▸ **Your tasks**:
• 1. According to the article on Marvel's Sentry, in what year did the character debut?
• 2. Retype the passage of the Sentry article that lies between "Bob Reynolds is" and "in there somewhere.", inclusive.
• 3. Turn the paragraph of the Sentry article that begins "The Sentry is a relatively recent creation" into a short bulleted list that keeps its main facts.

▸ **Source text**:
+--

Who Is Marvel's Sentry? The Thunderbolts Villain Explained

Back in February, Steven Yeun was announced to be joining the Marvel Cinematic Universe with a "key role" in "Thunderbolts." Now, thanks to Robert Kirkman (the creator of "Invincible," in which Yeun plays the titular superhero), it's been confirmed what Yeun's role is: Robert Reynolds/The Sentry.

The Sentry is a relatively recent creation, debuting in 2000 and created by Paul Jenkins, Jae Lee, and Rick Veitch. He's one of the countless Superman clones across comics; he has the same powerset (flight, super strength, energy blasts, etc.), the flowing cape and S-insignia, he gets his powers from the sun (hence his golden costume and nickname, "The Golden Guardian of Good"), and he even boasts the classic alliterative secret identity (think "Clark Kent").

However, Mr. Reynolds is not all good. Afflicted with a personality disorder since he got his powers, his archenemy — the soul-devouring shadow "The Void" — is Reynold's own alternate personality. Now that Bruce Banner (Mark Ruffalo) is the Hulk full-time and Wanda Maximoff (Elizabeth Olsen) was seemingly crushed beneath Mount Wundagore, the Sentry easily slots in as the MCU's new Jekyll & Hyde anti-hero. Reports indicate the Sentry will be the antagonist of "Thunderbolts," so odds are good The Void will be coming to the silver screen with him.

What should you know about the Sentry before he makes his film debut, and what can you expect from him? Let's get into it.

History of the Sentry

The Sentry comes out of "Marvel Knights," an imprint started in the late 1990s for writers and artists to craft relatively more creator-driven and mature stories with Marvel's stable of characters. "The Sentry" was a miniseries by Jenkins and Lee about the greatest superhero no one had ever heard of.

Bob Reynolds is portrayed as a miserable middle-aged man with memories of being The Sentry, but no one else recalls them. The first issue leaves it ambiguous if he's delusional or not — until he starts flying in the last panel. Reynolds then visits other heroes of the Marvel Universe (the Fantastic Four, the Hulk, Spider-Man, and the X-Men) and speaks to them as old friends even though they're unable to remember him.

You see, Reynolds senses The Void is returning and they must marshal a defense. The twist, that Sentry and The Void are one and the same, comes in the final issue, "The Sentry Vs. The Void" #1. Discovering the truth of the Void, and that he and his superhero friends agreed to erase the Sentry to stop the villain, Bob accepts his "normal life" and everyone forgets about him again. The ending, though, suggests his memory of the Sentry is still in there somewhere.

+--

▸ **Dataset records**:
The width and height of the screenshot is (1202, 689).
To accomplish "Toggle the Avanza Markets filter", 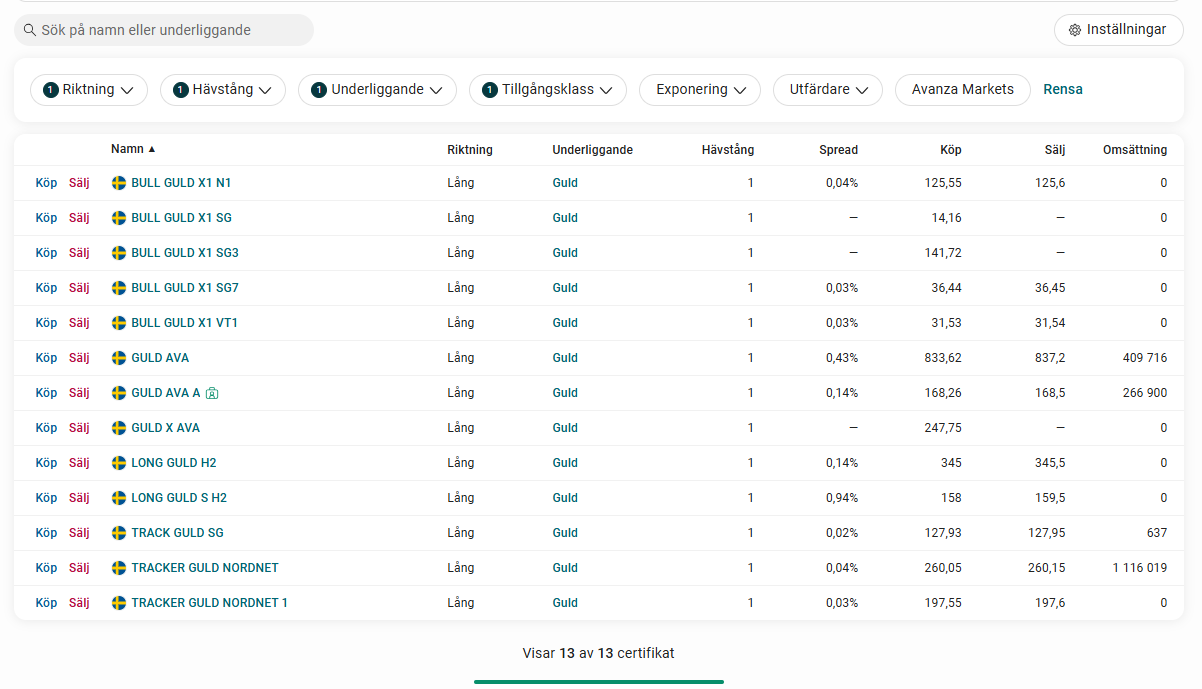I will coord(962,90).
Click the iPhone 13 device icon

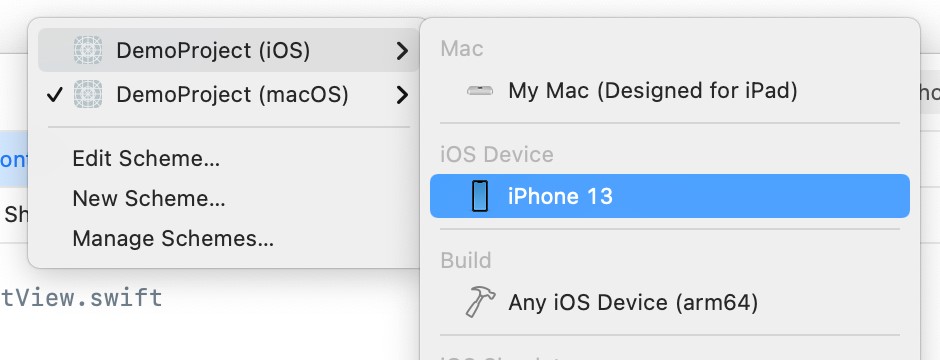(480, 196)
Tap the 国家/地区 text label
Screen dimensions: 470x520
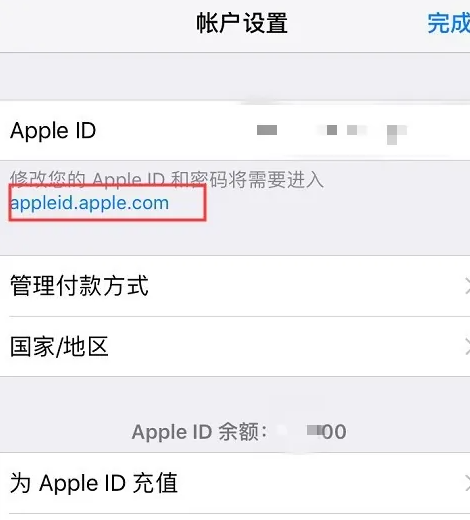(x=59, y=347)
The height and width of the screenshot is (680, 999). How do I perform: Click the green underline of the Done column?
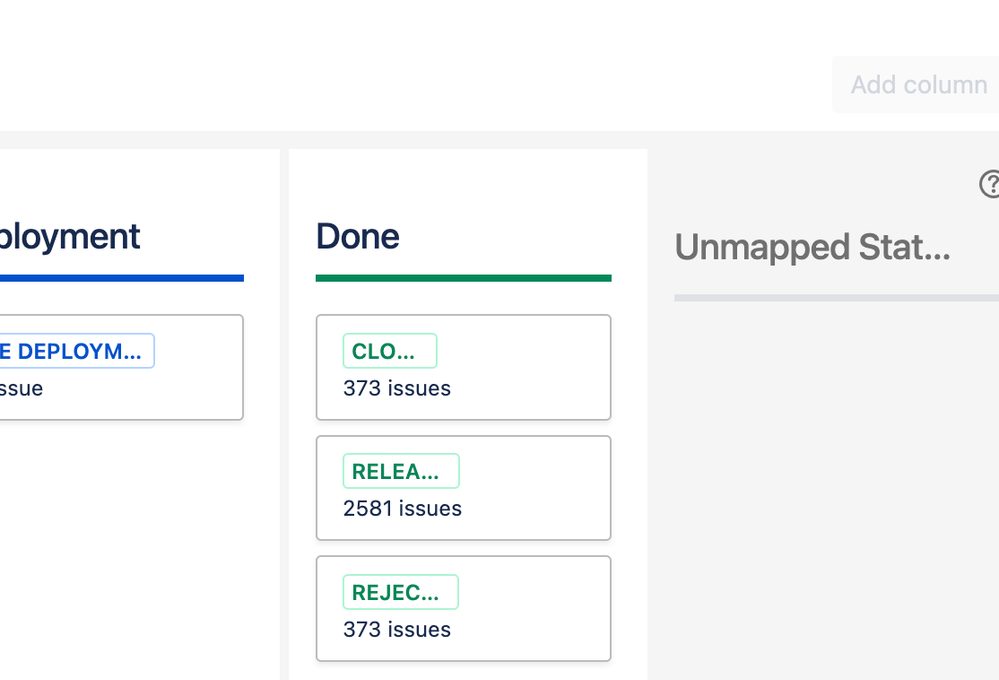tap(463, 277)
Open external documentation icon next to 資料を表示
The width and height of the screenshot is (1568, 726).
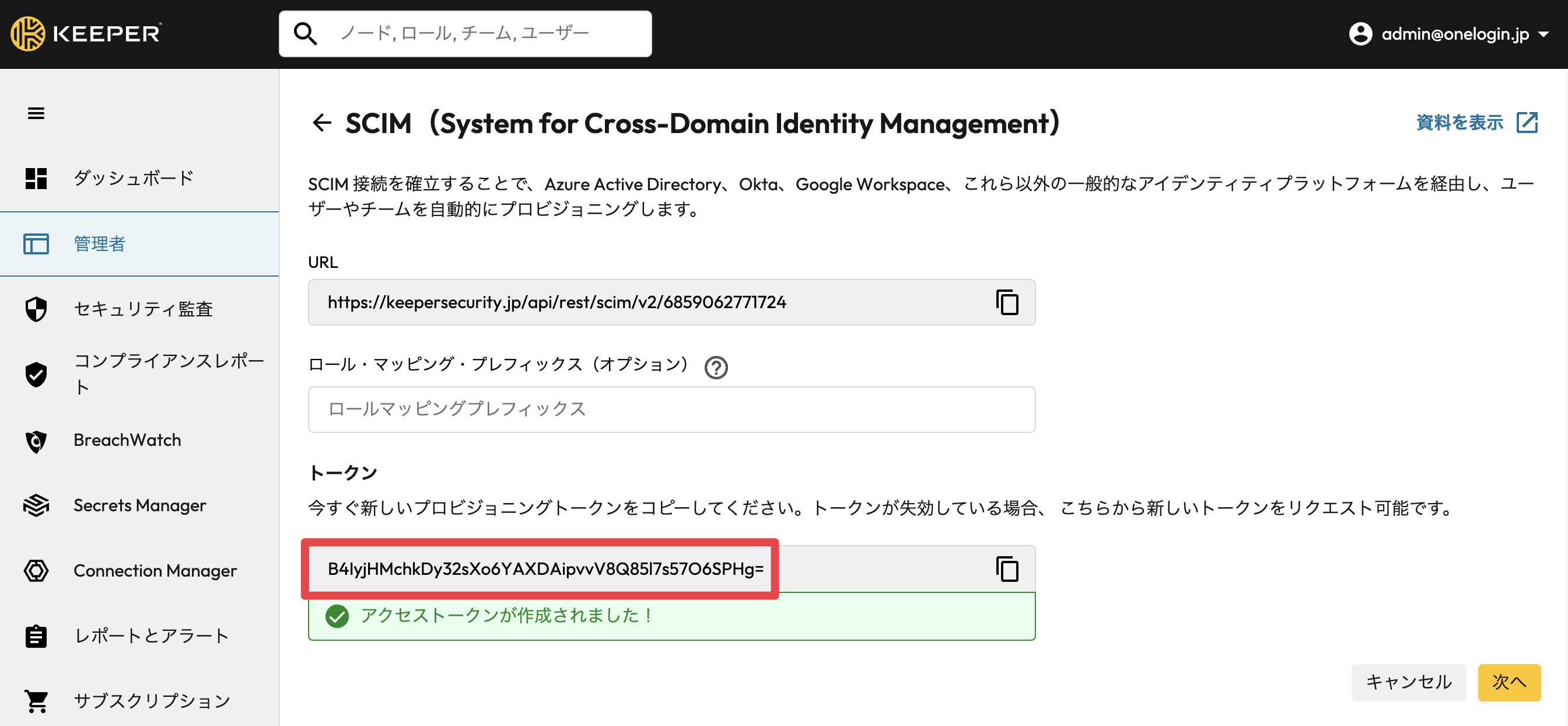click(x=1526, y=123)
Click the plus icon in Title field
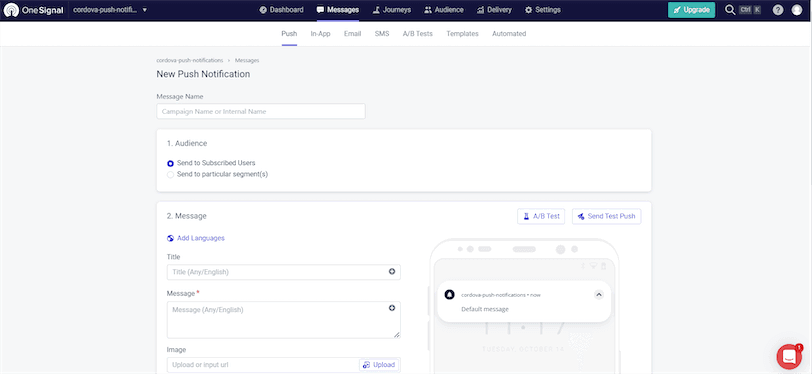This screenshot has height=374, width=812. (x=392, y=271)
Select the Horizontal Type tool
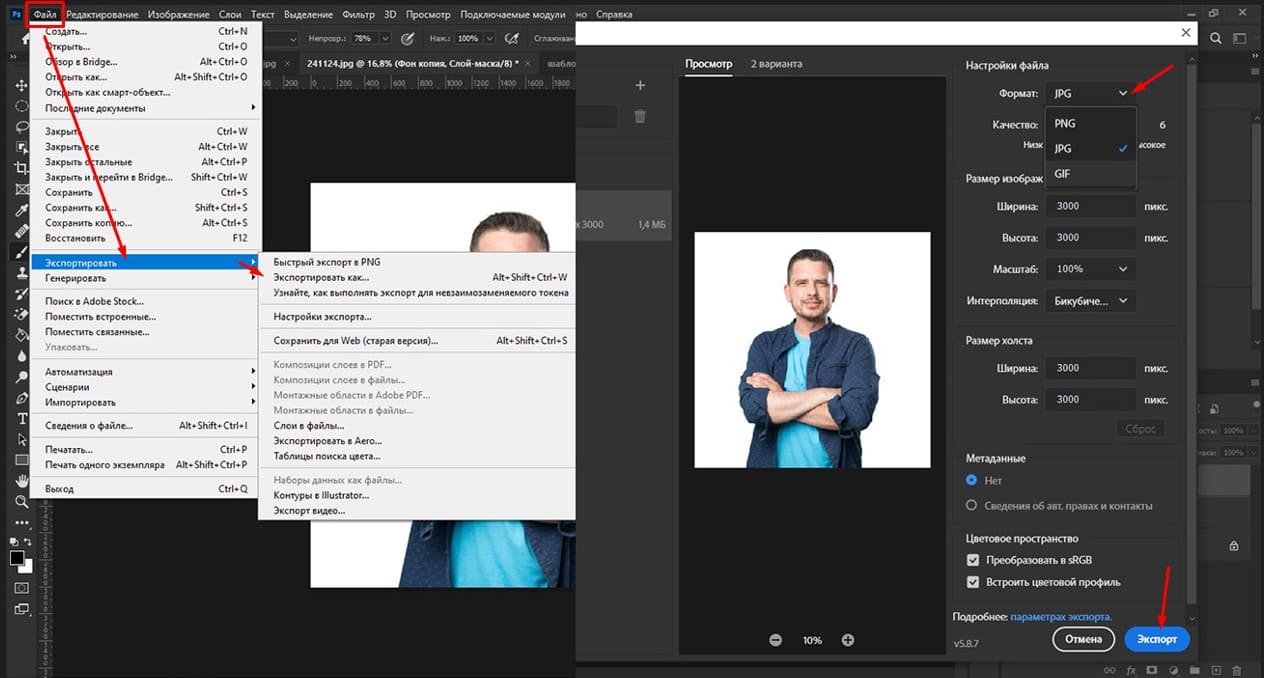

+--

▸ **Solutions to the problems**:
• 1. 2000

• 2.
Bob Reynolds is portrayed as a miserable middle-aged man with memories of being The Sentry, but no one else recalls them. The first issue leaves it ambiguous if he's delusional or not — until he starts flying in the last panel. Reynolds then visits other heroes of the Marvel Universe (the Fantastic Four, the Hulk, Spider-Man, and the X-Men) and speaks to them as old friends even though they're unable to remember him.

You see, Reynolds senses The Void is returning and they must marshal a defense. The twist, that Sentry and The Void are one and the same, comes in the final issue, "The Sentry Vs. The Void" #1. Discovering the truth of the Void, and that he and his superhero friends agreed to erase the Sentry to stop the villain, Bob accepts his "normal life" and everyone forgets about him again. The ending, though, suggests his memory of the Sentry is still in there somewhere.

• 3.
- The Sentry debuted in 2000 and was created by Paul Jenkins, Jae Lee, and Rick Veitch.
- He is one of many Superman clones in comics.
- He has the same powers as Superman (flight, super strength, energy blasts), along with a flowing cape and an S-insignia.
- His powers come from the sun, which explains his golden costume and the nickname "The Golden Guardian of Good."
- Like Clark Kent, he has an alliterative secret identity.